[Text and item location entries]

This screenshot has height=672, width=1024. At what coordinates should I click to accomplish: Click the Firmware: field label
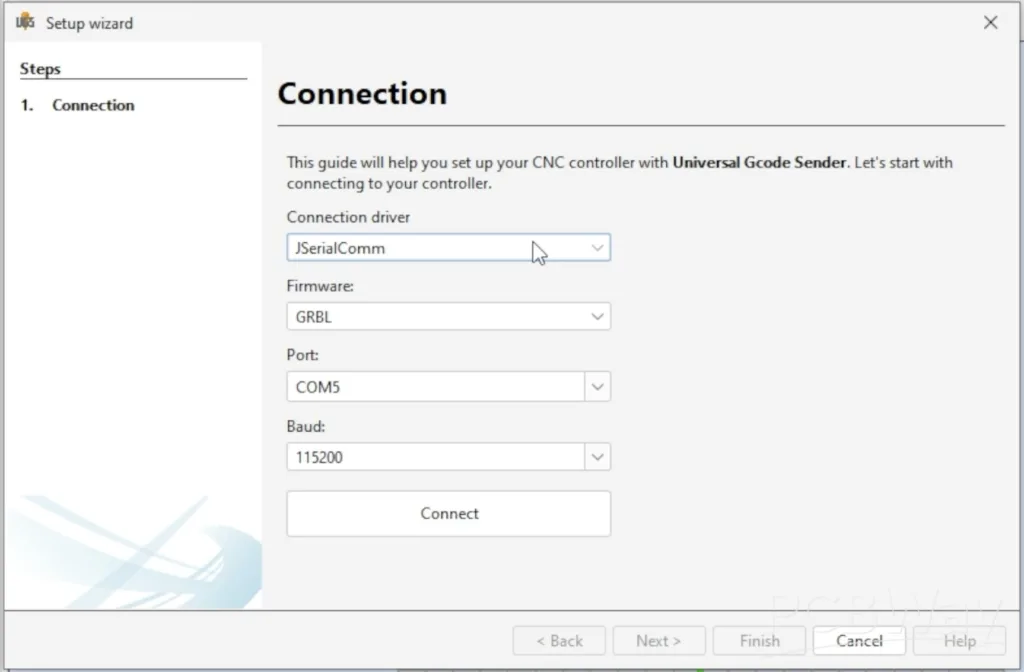[x=320, y=286]
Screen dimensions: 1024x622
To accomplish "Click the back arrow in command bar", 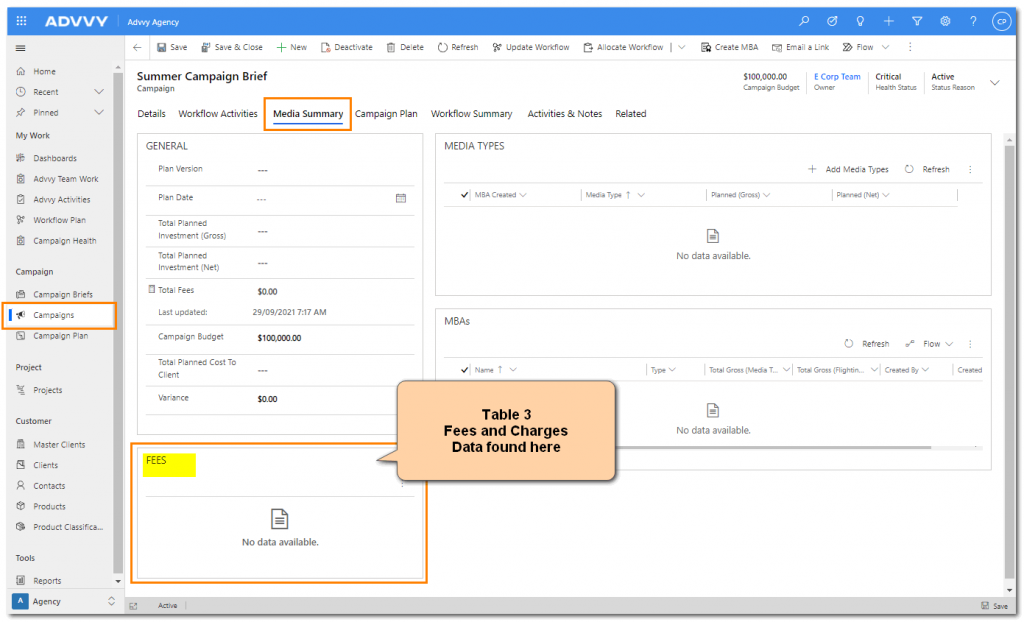I will (x=137, y=47).
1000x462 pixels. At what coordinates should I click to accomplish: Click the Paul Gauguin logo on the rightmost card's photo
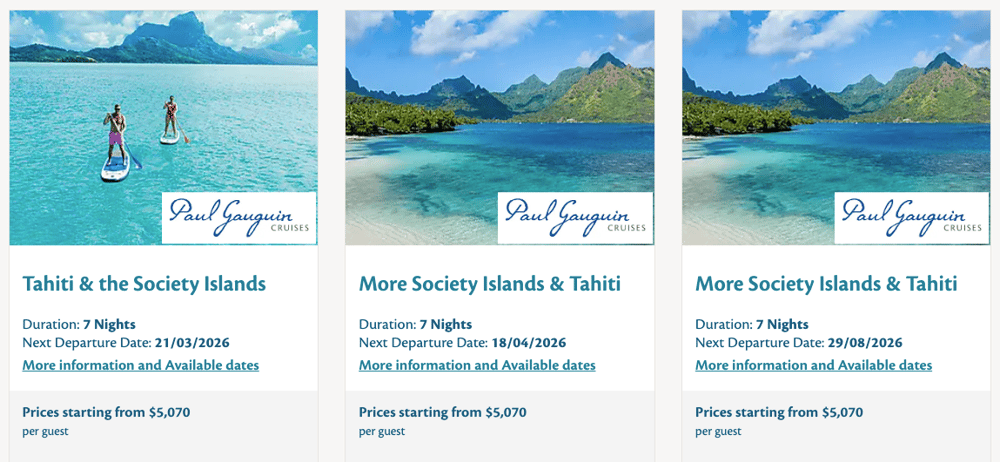pos(912,218)
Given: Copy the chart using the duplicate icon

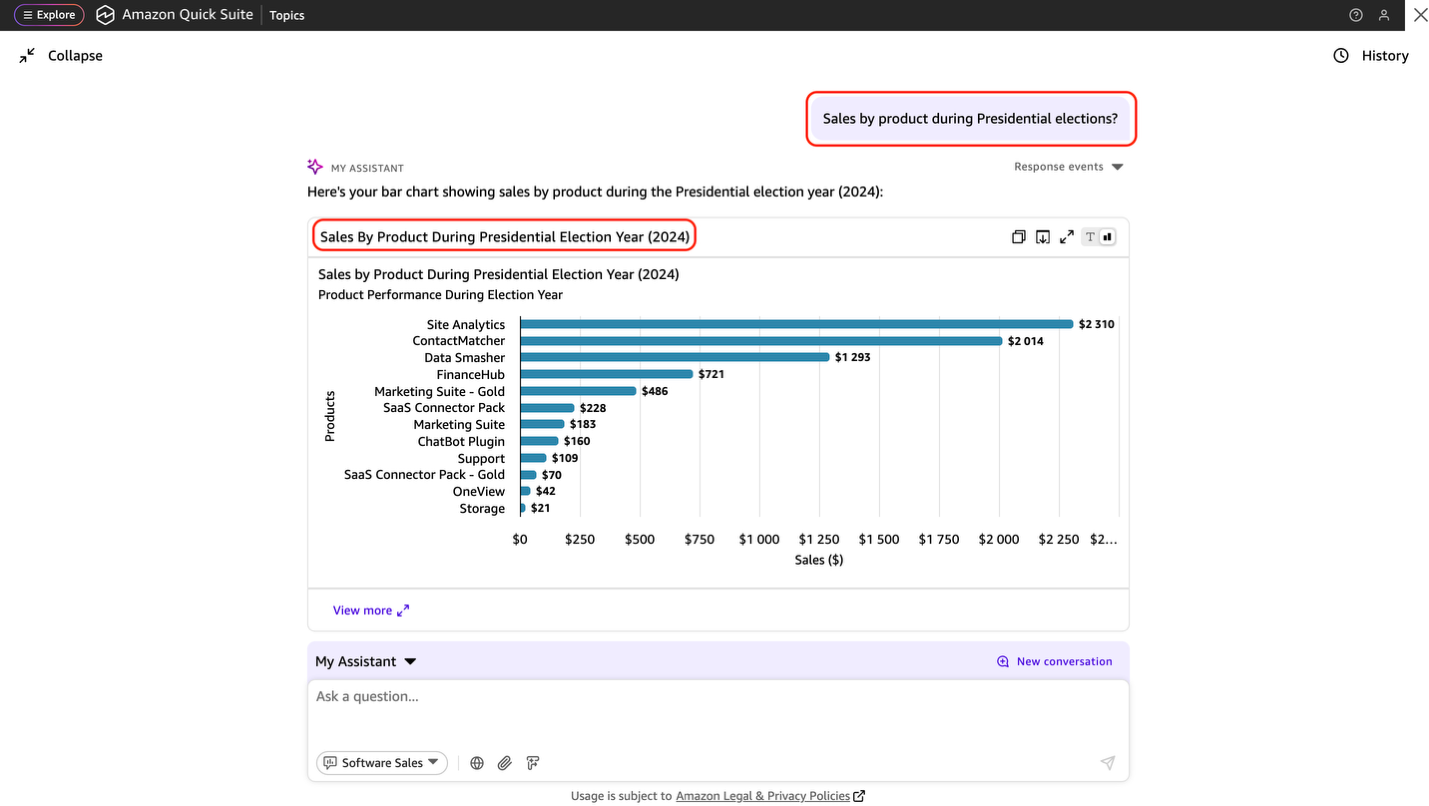Looking at the screenshot, I should tap(1018, 237).
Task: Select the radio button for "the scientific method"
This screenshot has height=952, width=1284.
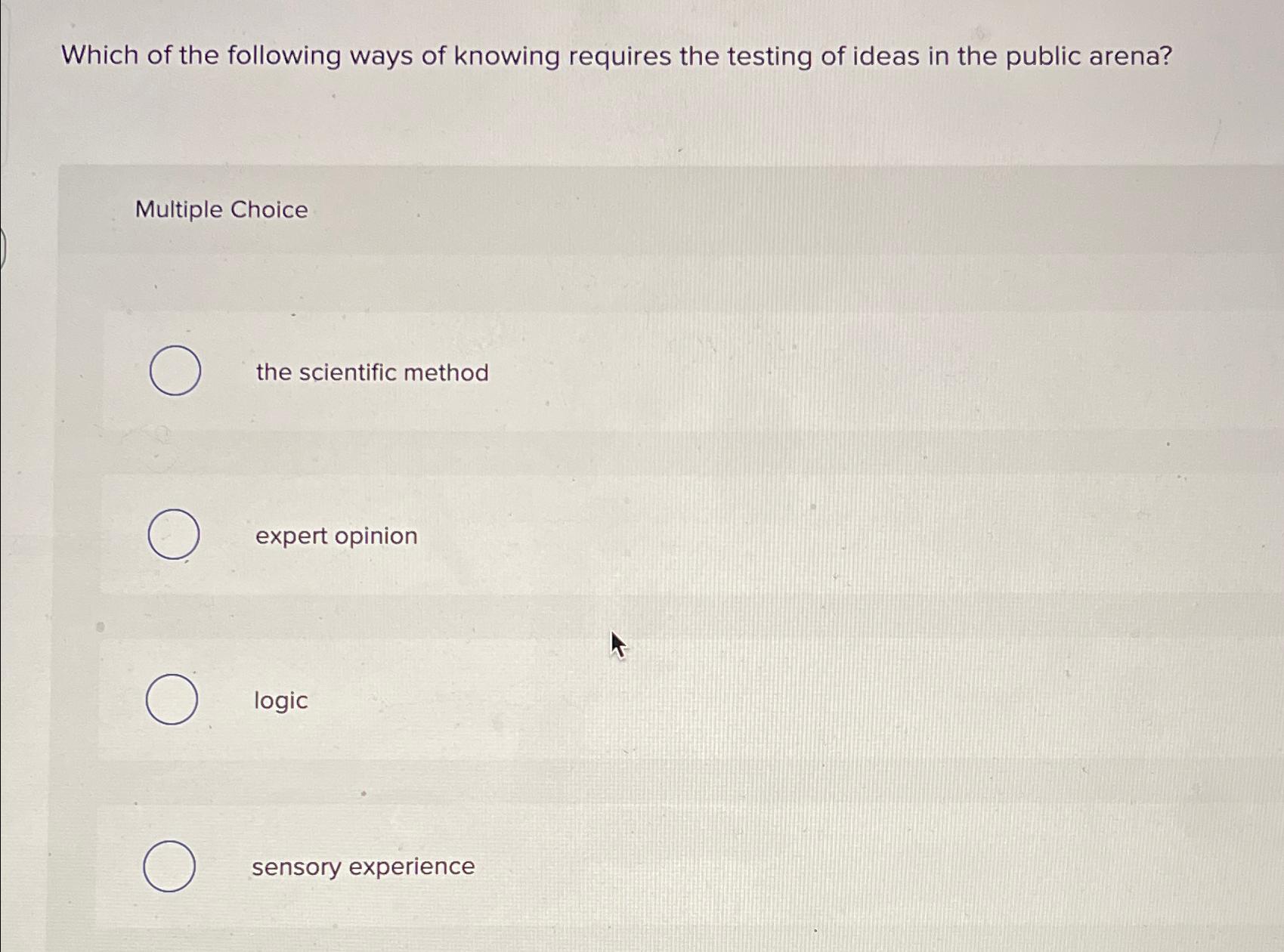Action: tap(175, 372)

Task directions: Give the records from the line containing "1000x462 pixels. At" down to the end of the records as a two-column CSV with the columns request and answer. Make one row per request, put the request text and its answer each in a single quoted field with line breaks turned into spaces, and leave the pictures out.

The answer:
request,answer
"1000x462 pixels. At what coordinates should I click to accomplish: Click the Paul Gauguin logo on the rightmost card's photo","pos(912,218)"
"Given: Copy the chart using the duplicate icon","Looking at the screenshot, I should tap(1018, 237)."
"Task: Select the radio button for ""the scientific method"" This screenshot has height=952, width=1284.","Action: tap(175, 372)"